Judge of the Family Court

Dated: Jamaica, New York

October 31, 2008 Footnotes

Footnote 1:The factual recitation herein is summary in form and it is applicable only to the Court's decision on the issue of restitution. It is does not constitute any part of the Court's decision upon fact-finding nor does it necessarily represent all of the evidence upon which the fact-finding order required by Family Court Act §345.1 (1) was based.

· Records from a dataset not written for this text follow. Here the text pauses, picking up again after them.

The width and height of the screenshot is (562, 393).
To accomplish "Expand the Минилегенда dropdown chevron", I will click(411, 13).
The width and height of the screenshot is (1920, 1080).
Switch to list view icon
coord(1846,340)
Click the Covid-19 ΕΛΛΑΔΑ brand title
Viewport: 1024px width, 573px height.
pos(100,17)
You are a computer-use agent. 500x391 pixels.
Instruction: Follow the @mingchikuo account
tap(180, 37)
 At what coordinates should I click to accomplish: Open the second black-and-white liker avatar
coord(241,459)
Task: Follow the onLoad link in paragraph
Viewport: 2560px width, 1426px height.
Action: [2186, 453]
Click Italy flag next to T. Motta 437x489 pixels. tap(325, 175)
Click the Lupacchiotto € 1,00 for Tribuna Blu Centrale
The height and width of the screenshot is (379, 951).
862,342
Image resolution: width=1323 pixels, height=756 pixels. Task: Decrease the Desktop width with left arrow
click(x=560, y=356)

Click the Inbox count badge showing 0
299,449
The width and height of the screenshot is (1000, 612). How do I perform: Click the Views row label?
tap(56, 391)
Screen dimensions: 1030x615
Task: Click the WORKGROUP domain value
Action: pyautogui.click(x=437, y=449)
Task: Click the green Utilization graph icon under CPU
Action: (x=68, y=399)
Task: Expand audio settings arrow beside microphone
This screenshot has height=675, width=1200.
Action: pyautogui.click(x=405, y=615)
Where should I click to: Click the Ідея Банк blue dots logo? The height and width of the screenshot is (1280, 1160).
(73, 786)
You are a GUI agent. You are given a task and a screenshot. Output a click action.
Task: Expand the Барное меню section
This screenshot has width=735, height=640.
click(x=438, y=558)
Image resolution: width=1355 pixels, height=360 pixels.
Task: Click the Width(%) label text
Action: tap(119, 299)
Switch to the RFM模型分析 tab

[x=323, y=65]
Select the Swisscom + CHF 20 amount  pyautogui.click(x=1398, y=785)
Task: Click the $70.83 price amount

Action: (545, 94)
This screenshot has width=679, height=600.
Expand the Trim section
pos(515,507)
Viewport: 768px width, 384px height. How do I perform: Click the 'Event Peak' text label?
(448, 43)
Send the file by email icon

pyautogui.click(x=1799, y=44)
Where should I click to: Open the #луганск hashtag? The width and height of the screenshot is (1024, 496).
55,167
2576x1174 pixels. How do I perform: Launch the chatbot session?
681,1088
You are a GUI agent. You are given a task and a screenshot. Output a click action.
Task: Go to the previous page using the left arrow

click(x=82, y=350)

Footnote 2:Family Court Act §351.1 (4) provides insofar as relevant that: "[w]hen it appears that such information would be relevant to the findings of the court or the order of disposition, each investigation report prepared pursuant to this section shall contain a victim impact statement which shall include an analysis of the victim's version of the offense, the extent of the injury or economic loss or damage to the victim, including the amount of unreimbursed medical expenses, if any, and the views of the victim relating to disposition including the amount of restitution sought by the victim."

Footnote 3:Indeed, in some jurisdictions an award of restitution is mandatory upon a finding of juvenile delinquency which resulted in economic loss to a victim (e.g., In re Anthony M. 156 Cal. App. 4th at 1015, 67 Cal. Rptr. 3d at 737; In re Michelle G. 217 Ariz. at 343, 173 P.3d at

1044; W.S. v. Alaska 174 P.2d at 259).